Garden Preview Part X: User Registration

Depending on the type of website you are building, your user registration needs could vary greatly. You might have a private, friends-only Vanilla installation. You might have a corporate, local-network installation that requires a no-frills setup. You might be a very public site where you need a bot-checker or even human-checking of applicants. Garden covers all of these methods and more. There are five methods for registration that are included in Garden out of the box.

Closed

Simply put, registration is closed. Going to Garden’s registration screen tells you just that. Administrators can then add users manually (and send out welcome emails as they are created) using the user administration screens.

Basic Registration

No frills user registration. Users are prompted to enter their username, email, password, and are granted access immediately after submitting the form.

 

Captcha

Using the free recaptcha.net service, this option allows you to add a captcha anti-bot tool to prove that the person applying is, in fact, a person. Assuming that the user sufficiently proves this, they will be granted access immediately after submitting the form.

 

Approval

Administrative approval is my personally preferred method for granting users access to your site. With this method, after registration, users are added to an “Applicants” list that administrators can then review and choose to approve or deny access. A little slower than most registration methods, but far less prone to allowing bad seeds into your user base.

Invitation

Users are granted a pre-defined number of invitations-per-month which they can send out to friends and colleagues. The only way new members can get into the system is by receiving one of these invitations. The system keeps track of who invited who (and I can only imagine the fun that someone might have creating a plugin to map out the family tree of a user base created in this way).

Session Handshakes

With Vanilla 1 I tried to adopt a newfangled method of integrating user tables between applications so that, for example, a wordpress installation could use vanilla’s user table or vice versa. In the end, this method was neat, but difficult to implement. Not to mention that it required that the user tables from both applications be in the same data source. What if the other app’s db was in postgre? What if it you wanted to use some other type of authentication altogether that had nothing to do with databases?
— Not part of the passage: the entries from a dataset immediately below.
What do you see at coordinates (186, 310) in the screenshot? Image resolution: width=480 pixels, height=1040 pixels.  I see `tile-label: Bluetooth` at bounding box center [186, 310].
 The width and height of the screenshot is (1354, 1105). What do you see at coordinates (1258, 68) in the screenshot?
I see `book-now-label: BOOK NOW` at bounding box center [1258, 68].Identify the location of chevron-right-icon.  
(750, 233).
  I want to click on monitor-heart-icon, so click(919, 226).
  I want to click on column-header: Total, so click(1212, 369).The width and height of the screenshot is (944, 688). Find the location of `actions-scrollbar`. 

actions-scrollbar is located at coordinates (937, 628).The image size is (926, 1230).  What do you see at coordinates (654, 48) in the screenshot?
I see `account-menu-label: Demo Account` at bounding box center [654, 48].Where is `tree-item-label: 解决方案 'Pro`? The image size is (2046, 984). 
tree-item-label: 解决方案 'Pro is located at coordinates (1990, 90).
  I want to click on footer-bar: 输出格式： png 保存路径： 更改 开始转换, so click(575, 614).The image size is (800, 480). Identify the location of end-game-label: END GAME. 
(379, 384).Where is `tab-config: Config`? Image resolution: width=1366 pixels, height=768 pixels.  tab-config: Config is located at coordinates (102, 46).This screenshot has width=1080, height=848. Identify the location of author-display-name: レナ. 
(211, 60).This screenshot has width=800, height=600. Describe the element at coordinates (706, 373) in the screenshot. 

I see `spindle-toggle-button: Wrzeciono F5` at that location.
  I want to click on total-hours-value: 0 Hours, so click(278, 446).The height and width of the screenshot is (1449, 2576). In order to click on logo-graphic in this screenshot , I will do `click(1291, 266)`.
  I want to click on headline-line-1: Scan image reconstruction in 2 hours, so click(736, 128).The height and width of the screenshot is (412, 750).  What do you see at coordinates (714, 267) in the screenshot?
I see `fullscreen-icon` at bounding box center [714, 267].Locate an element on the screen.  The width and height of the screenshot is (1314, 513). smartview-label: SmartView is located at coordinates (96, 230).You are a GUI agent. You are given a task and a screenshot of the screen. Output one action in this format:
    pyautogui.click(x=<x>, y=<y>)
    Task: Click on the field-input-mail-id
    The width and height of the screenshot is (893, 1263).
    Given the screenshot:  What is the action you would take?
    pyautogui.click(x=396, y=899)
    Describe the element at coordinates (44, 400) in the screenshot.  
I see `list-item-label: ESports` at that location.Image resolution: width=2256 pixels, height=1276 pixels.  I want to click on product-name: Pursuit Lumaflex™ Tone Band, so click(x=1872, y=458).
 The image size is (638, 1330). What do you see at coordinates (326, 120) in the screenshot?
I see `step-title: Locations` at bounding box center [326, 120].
In Garden I’ve taken a much simpler approach to user registration/integration. In order to integrate Garden’s user table with any other application, all you would need to do is write a session handshake function, and create a plugin to fire before Garden’s session starts. In the session handshake function, you can validate that the request is from a trusted source using whatever method you desire, and then give it a username to create. The user will be created if it doesn’t exist, or the user will be authenticated otherwise. By the time Garden gets to loading it’s own session, the user has already been authenticated (and possibly even created if it hadn’t exited in the Garden database before) and signed in. The user should seamlessly be coasting through Garden pages without even knowing they were registered.